Smoker: Same as BMI. The effect of smoker alone can only be evaluated in the insur.lm1 model. A person who is a non-smoker would be better off by not incurring a medical expense of $23836.30, which a smoker is expected to pay upfront, all other factors held constant.
BMI-squared: Leaving all other factors constant, a person will have to pay $1463.78 * BMI2 for a medical expense per each unit of BMI (kg / m2) increase.
BMI*Smoker: There are no general simple explanations for interaction terms.

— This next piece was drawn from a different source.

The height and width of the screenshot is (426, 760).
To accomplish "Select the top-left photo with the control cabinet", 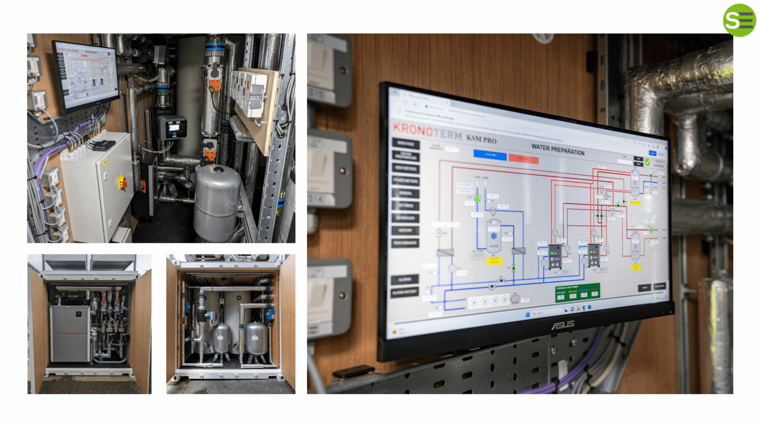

So we can skip this.
Checking for assumptions
Call:
lm(formula = charges ~ children + bmi + age + smoker + bmi *
smoker + I(bmi^2), data = insurance)
Coefficients:
(Intercept) children bmi age smokeryes
-10864.661 509.302 546.683 263.154 -20260.804
I(bmi^2) bmi:smokeryes
-8.583 1436.783
ASSESSMENT OF THE LINEAR MODEL ASSUMPTIONS
USING THE GLOBAL TEST ON 4 DEGREES-OF-FREEDOM:
Level of Significance = 0.05
Call:
gvlma::gvlma(x = insur.lm3)
Value p-value Decision
Global Stat 4335.0482 0.0000 Assumptions NOT satisfied!
Skewness 1410.5282 0.0000 Assumptions NOT satisfied!
Kurtosis 2921.8803 0.0000 Assumptions NOT satisfied!
Link Function 0.3102 0.5776 Assumptions acceptable.
Heteroscedasticity 2.3295 0.1269 Assumptions acceptable.
Residual Analysis
par(mfrow = c(2, 2))
hist(insur.lm3$residuals, main = "Distribution of Residuals", xlab = "")
plot(insur.lm3$residuals, fitted(insur.lm3))
qqnorm(insur.lm3$residuals)
qqline(insur.lm3$residuals)Nope. Nothing checks out. Normal Q-Q plot doesn’t normality of residuals. Distribution of residuals doesn’t check out. Lastly, residuals vs fitted values doesn’t show constant variance.
Conclusion
I don’t think a multiple linear regression is the most appropriate approach to fit this dataset for predicting personal medical costs just by sheer violations in assumption check and residual analysis.